Hearn shared stories of young mothers that Anne’s Anchor has been able to help assist in receiving their driver’s license and educational diplomas. Hearn said that poverty is a generational cycle that the organization is working to break—one mom at a time.
“We give hand-ups not hand-outs at Anne’s Anchor. We give moms the opportunity and they put in the hard work to make their dreams a reality. By working with a certified life coach, each mom establishes weekly goals. Each of their journeys looks different. The program is not easy, as breaking generational cycles is difficult. The core competencies of the program include education and job training, employment, budgeting and personal finance, parenting skills and childcare, life skills, spiritual well-being, household skills, time-management and self-discipline, health and wellness, transportation and housing,” said Hearn.
Destiny Charleston and Kenzy McLaughlin gave personal testimonies about their life-changing experiences at Anne’s Anchor. Charleston said that Hearn had helped her to successfully pass her driving test and acquire her driver’s license. McLaughlin recalled a traumatic childhood that resulted in homelessness before being accepted at Anne’s Anchor.
“My mother died in front of me when I was a child,” said McLaughlin. “She had a massive heart attack as a result of drug use when I was 13-years-old. Soon after, I was introduced to drugs and alcohol by another family member. My dad became abusive and was sent to prison. I struggled with drug issues throughout my high school years. I went to live in foster care in Troy, leaving my home in Louisiana, and eventually, at age 18, moved to Bowling Green. I was doing good until my father died at the age of 45. I dropped out of school only months before graduating and fell victim to drugs and homelessness, even after having my first child. I ended up with drug charges and two years of probation. I had a hard time finding a place to live and was unable to find a job. That was when I found Anne’s Anchor,” she added.
McLaughlin started taking classes twice a week for her MACC hiset prep as soon as she moved in. She recently completed her certification with a cumulative score of 65, when she needed only 45 points to pass. She said that she has accepted Jesus Christ and that she is making plans to be baptized.

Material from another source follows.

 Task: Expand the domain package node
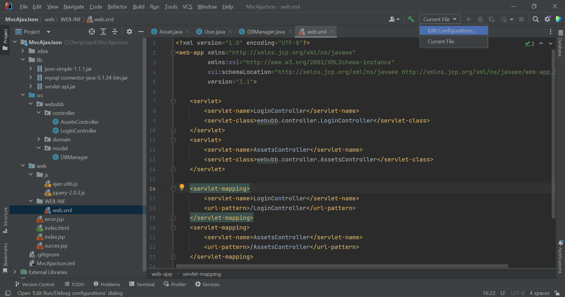pos(39,139)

According to their website, Anne’s Anchor utilizes “My Ridiculously Amazing Life Goals” and “My Ridiculously Amazing Life Plan” curriculum, which is based on a balanced approach to life that focuses on seven areas identified as necessary for eventual self-sufficiency and success. Single mothers, in collaboration with Anne’s Anchor Staff, will establish goals and develop an individualized plan of action to encourage and facilitate growth and preparedness. For more information about Anne’s Anchor, call 573-777-0473 or visit them on their Facebook page.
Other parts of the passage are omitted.